Desde a guerra civil de 1998 que a Guiné-Bissau entrou num cenário de ingovernabilidade.

O penúltimo Presidente, José Mário Vaz, foi o primeiro na história do país a concluir o mandato presidencial. Mas o poder Executivo ainda não teve a mesma sorte. As legislaturas são sempre interrompidas ora por golpes de Estado, ora pela demissão do Governo ou pela dissolução do Parlamento.

O país continua à procura de alguém capaz de respeitar, pelo menos, a Constituição República, observa Cadija Mané, que defende a formação dos políticos e cidadãos em matéria de cidadania. "É uma questão de reeducação cívica, de princípios, de valores que são essenciais para que possamos viver num país que respeita as regras democráticas e o funcionamento da Justiça", afirma.

Será possível avançar para a almejada refundação do Estado guineense, para acabar de vez com as cíclicas instabilidades políticas?

Jurista guineense Lesmes Monteiro
Lesmes Monteiro: "O formato existente é de aceder ao poder"Foto: Privat

Lesmes Monteiro não acredita que os atuais atores políticos estejam interessados na refundação do Estado.

"Porque o formato existente é de aceder ao poder, ter influência suficiente e aproveitar do Estado para alimentar grupos de interesses", diz o jurista e jovem político.

Papel dos jovens e das mulheres

O ex-dirigente do Movimento dos Cidadãos Conscientes e Inconformados, que costumava realizar manifestações de rua contra o anterior Presidente (atualmente, os protestos estão proibidos), antevê "os mesmos de sempre" no próximo Governo.

O jurista e ativista duvida também que haja jovens no figurino governamental, porque a juventude não está interessada: "Infelizmente, temos uma juventude que não compreende que o seu momento é hoje. É agora!"

Além disso, a Guiné-Bissau precisa de mais mulheres no Governo, lembra a socióloga Cadija Mané. O país nunca teve uma mulher eleita como Presidente da República ou nomeada líder do Governo, apesar dos muitos executivos em décadas de instabilidade governativa.

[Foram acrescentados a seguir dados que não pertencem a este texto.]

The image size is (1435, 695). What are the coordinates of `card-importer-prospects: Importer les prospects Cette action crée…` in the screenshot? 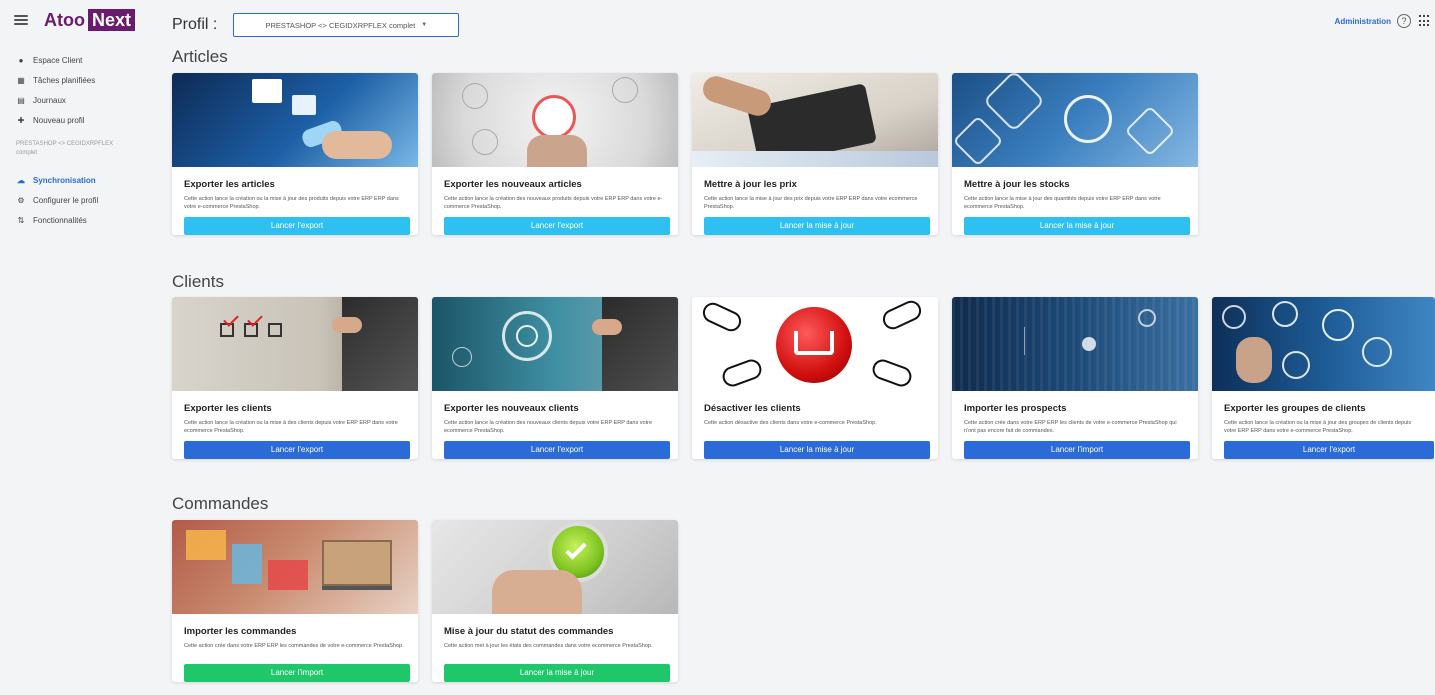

Cadija desafia o Estado guineense a proporcionar oportunidades para que as mulheres possam contribuir, por serem capazes. "E tenho a certeza de que, com mulheres no poder, vão ter resultados mais significativos na governação".

As eleições legislativas antecipadas estão marcadas para 18 de dezembro. Mas quem vai entrar no novo Governo e quem vai assumir as pastas-chave são questões que estarão a atrasar o anúncio do novo elenco em Bissau.